Here is some timing data. Times are in microsecs per call
method dist dest
geopy great_circle 20.4 17.1
geopy vincenty 40.3 30.4
geopy geodesic(pyproj) 37.1 31.1
geopy geodesic(geographiclib) 302.9 124.1
Here is the accuracy of the geodesic calculations based on my Geodesic Test Set. The errors are given in units of microns (1e-6 m)
method distance destination
geopy vincenty 205.629 141.945
geopy geodesic(pyproj) 0.007 0.013
geopy geodesic(geographiclib) 0.011 0.010
I've include hannosche's pull request #194 which fixes a bad bug in the destination function. Without this fix, the error in the destination calculation for vincenty is 8.98 meters.
19.2% of the tests cases failed with vincenty.distance (iterations = 20).

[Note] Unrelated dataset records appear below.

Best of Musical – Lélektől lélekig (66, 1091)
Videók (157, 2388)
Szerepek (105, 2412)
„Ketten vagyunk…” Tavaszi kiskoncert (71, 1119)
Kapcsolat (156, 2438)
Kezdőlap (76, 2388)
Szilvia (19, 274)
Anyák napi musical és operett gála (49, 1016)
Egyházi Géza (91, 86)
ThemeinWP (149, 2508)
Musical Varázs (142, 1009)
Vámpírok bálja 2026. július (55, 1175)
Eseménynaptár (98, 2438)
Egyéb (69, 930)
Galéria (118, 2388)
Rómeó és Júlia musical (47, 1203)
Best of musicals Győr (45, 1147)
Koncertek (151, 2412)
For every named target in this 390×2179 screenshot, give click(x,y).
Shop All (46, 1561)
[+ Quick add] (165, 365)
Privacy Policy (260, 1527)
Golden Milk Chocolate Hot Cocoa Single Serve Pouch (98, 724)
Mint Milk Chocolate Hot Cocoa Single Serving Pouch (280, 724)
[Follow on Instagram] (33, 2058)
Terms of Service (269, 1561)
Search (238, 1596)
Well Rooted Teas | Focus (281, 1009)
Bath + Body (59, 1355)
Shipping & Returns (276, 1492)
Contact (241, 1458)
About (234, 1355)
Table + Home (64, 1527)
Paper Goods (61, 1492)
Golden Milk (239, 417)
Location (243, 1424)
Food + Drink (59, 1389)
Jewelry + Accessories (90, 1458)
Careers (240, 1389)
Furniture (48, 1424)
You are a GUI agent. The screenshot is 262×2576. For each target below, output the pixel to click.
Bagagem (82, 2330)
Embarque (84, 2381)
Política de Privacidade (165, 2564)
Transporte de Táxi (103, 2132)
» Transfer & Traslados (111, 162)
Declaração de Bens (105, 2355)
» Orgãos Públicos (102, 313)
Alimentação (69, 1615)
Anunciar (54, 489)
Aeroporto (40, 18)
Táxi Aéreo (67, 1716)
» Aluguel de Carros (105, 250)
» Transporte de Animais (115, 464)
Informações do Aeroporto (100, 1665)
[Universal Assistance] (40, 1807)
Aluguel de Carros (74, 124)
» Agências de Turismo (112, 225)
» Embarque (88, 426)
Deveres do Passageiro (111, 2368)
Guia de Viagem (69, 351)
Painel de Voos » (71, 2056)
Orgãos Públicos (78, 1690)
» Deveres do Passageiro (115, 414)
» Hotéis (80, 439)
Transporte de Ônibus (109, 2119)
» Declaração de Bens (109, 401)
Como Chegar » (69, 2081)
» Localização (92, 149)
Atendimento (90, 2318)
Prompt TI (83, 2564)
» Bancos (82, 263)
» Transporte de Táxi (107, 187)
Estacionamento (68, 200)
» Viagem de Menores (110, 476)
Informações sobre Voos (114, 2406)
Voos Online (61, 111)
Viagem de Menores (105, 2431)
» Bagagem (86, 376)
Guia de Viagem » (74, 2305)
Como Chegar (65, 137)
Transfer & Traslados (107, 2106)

However the test set is skewed towards cases which would case this failure.
With random points on the WGS84 ellipsoid, the Vincenty algorithm is guaranteed to fail 16.6 out of 1000000 times (the correct solution is an unstable fixed point of the Vincenty method).
With the geopy implementation of Vincenty and iterations = 20, the failure rate is 82.8 per 1000000. With iterations = 200, the failure rate is 21.2 per 1000000.
Even though these rates are small, failures can be quite common. For example in a dataset of 1000 random points (think the worlds airports, perhaps), computing the full distance matrix would fail on average 16 times (with iterations = 20).